Sonra Nuran Hemşire geldi. O gelmeden evvel koridorda çınlayan kahkahası geldi daha doğrusu. Muayene odasına girdiğinde, üstündeki beyaz önlüğe ve saçlarındaki kepe rağmen, hemşire olduğundan emin olamıyorduk bir türlü. Hemşireler genellikle nemrut insanlardır, öyle olmalarının da bir nedeni vardır belki ama beni ilgilendiren şey bu değil. O asık yüzlü hemşire sizi ilk gördüğünde suratınıza, hasta değilmişsiniz de onu kandırmaya çalışıyormuşsunuz gibi bir edayla bakar ya, içinizden bir küfür daha edersiniz o zaman, sizi hastaneye getiren sağlık problemine de, sağlık sistemine de, hatta bütün sağlıklı insanlara da. Ama Nuran Hemşire, kendisine söylenen güzel bir söze şen bir kahkahayla cevap vermişti az evvel. Kim söylemişti o sözü, ne demişti, o kadarını anlayamamıştık. Sadece isminin Nuran olduğunu öğrenmiştik. O ilk kahkahadan kalma küçük bir tebessüm de vardı dudaklarında. Bizi gördüğünde bile yok olmayan ısrarlı bir tebessüm. Bu ayrıntının üstünde, asıl hikâyenin o an başladığını düşündüğüm için duruyorum. Galip’le benim aklımdan aynı anda geçtiğinden emin olduğum şu soruyla başlamıştı asıl hikâyemiz: “Nuran Hemşire bizi gördüğünde neden gülümsemişti?” Bizi gören insanlar gülümsemezler. Hele gecenin köründe, körkütük sarhoşsak, sırılsıklamsak ve kanlar içindeysek asla gülümsemezler. Tekrar soruyorum: “Nuran Hemşire bizi gördüğünde neden gülümsemişti?”
BEN AŞIK OLDUM KARDEŞİM
Yüzündeki gülümseme silinirken “Geçmiş olsun,” dedi Nuran Hemşire, durumun vahametini anladığından ciddileşmişti o da. Doktorun bıkkın bir yüz ifadesiyle verdiği talimatlar doğrultusunda dikişleri atmaya başlamıştı. Bir ara, “Ne iş yapıyorsunuz?” diye sordu Galip’e. O zaman anladım, Galip hiçbir şey diyemeyip öyle dalgın, karşısındakini görmüyormuş gibi bakınca.
Nuran Hemşire, Galip’in alnına dört dikiş attı. Üstüne bir de tetanos aşısı yaptı. O cevap verilmemiş sorunun dışında hiçbir şey konuşulmadı. Hastaneden çıktık, sabah ezanı okunurken Kent Lokantası’na gidip çorba söyledik. Kara bir köpek tam dört yolun ortasında, yanıp sönen trafik lambalarının altında durmuş, gözlerini bize dikmişti. Hafiften çiseleyen yağmur asfaltın üzerinde parlarken yanımıza yaklaştı. Kapkara gözlerinde tehditkâr bir ifade vardı ama o ifadenin derinlerinde, anlayışlı, babacan bir hâl de seziliyordu. İlkokul öğretmenimize benziyordu.
Galip, “Ben âşık oldum kardeşim,” dedi.
“Farkındayım,” dedim.
“İlk defa âşık oldum.”
“Onu da biliyorum.”
“Ne yapacağım?”
“Hiçbir şey,” dedim. “Oturup çorbanı içeceksin.”
“Hayır,” dedi. “Nuran Hemşire için ne yapabilirim?”

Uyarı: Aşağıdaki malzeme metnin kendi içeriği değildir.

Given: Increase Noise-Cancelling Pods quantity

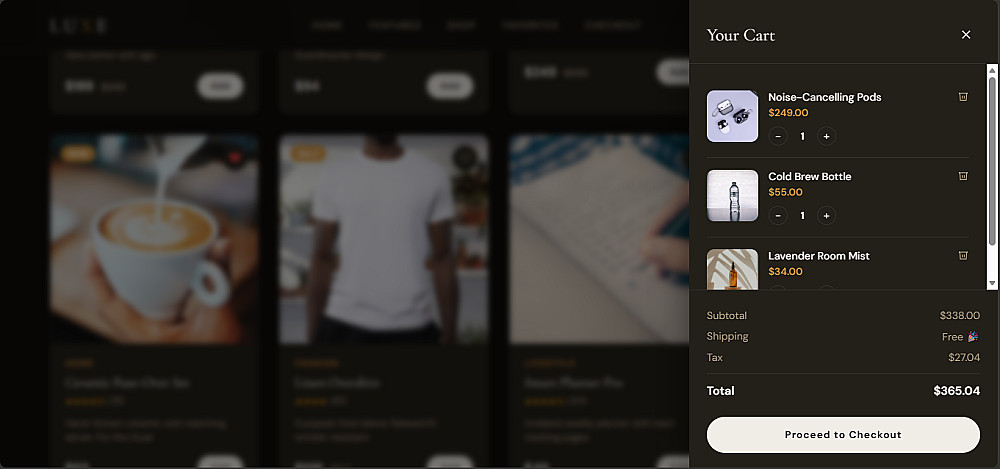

“Hiçbir şey yapamazsın. Belki şarkı sözlerine biraz daha dikkat edebilirsin bu aralar.”
“Başka?”
Galip’in muhabbetin ucunu bırakmaya niyeti yoktu.
“Başka?” dedi yine.
Duymamış gibi yaptım, çorbamı içmeye devam ettim.
“Başka?”
“Başka bir şey yok Galip.”
Ertesi akşam kayalıkların orada oturuyorduk yine. Galip, “Nuran Hemşire için ne yapabilirim?” diye sorup durmaya devam ediyordu. Ben de önce duymuyormuş gibi yapıyor sonra elinden bir şey gelmeyeceğini anlatmaya çalışıyordum. En sonunda kayalıkların dibine işerken dayanamadım, “Yapabileceğin tek şey var Galip” diye seslendim. “O da oturup sessizce acı çekmek. Bütün gerçek âşıklar gibi.”

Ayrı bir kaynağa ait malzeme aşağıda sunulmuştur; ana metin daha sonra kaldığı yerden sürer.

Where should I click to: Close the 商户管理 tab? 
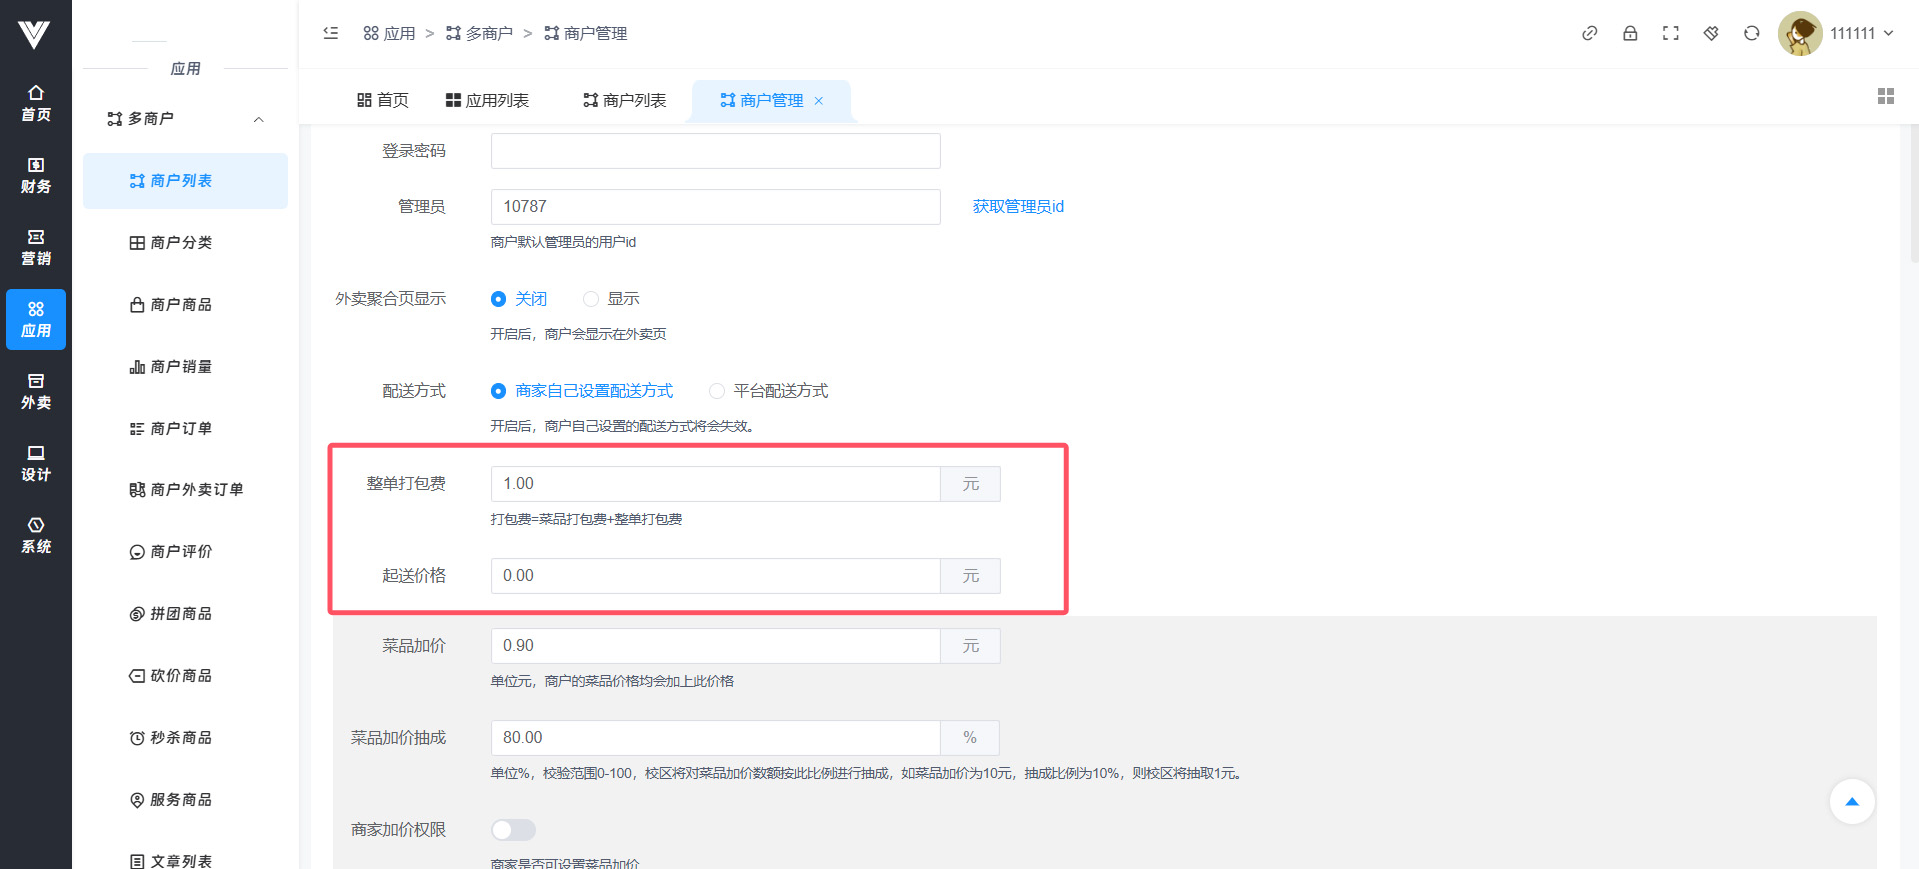click(x=819, y=101)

“Tamam” dedi. Der demez de alnındaki dikişleri söktü. Yüzü gözü bir anda kan içinde kaldı. Arabaya koştum, torpido gözünde Petrol Ofisi’nden eşantiyon verdikleri kâğıt mendil kutusu vardı. Bütün tomarı çıkarıp yanına koştum, alnına bastırdım.
“Ne yaptın Galip!”
“Acı çek dedin.”
“Soyut bir acıdan bahsediyordum.”
Anlamamış gibi baktı, “Göğsünün ortasında hissedeceğin bir acıdan bahsediyordum Galip,” dedim. “Bütün kaderini bir insana bağlamanın kederinden bahsediyordum. Kansız bir acıdan bahsediyordum. Ruhunun kanayışından bahsediyordum. İlla kanlı bir acı olması gerekiyorsa tabii.”
Galip anlamamış gibi bakıyordu. Belki de maddi acıyla manevi acı arasındaki farktan haberi yoktu. Tekrar hastaneye gittik.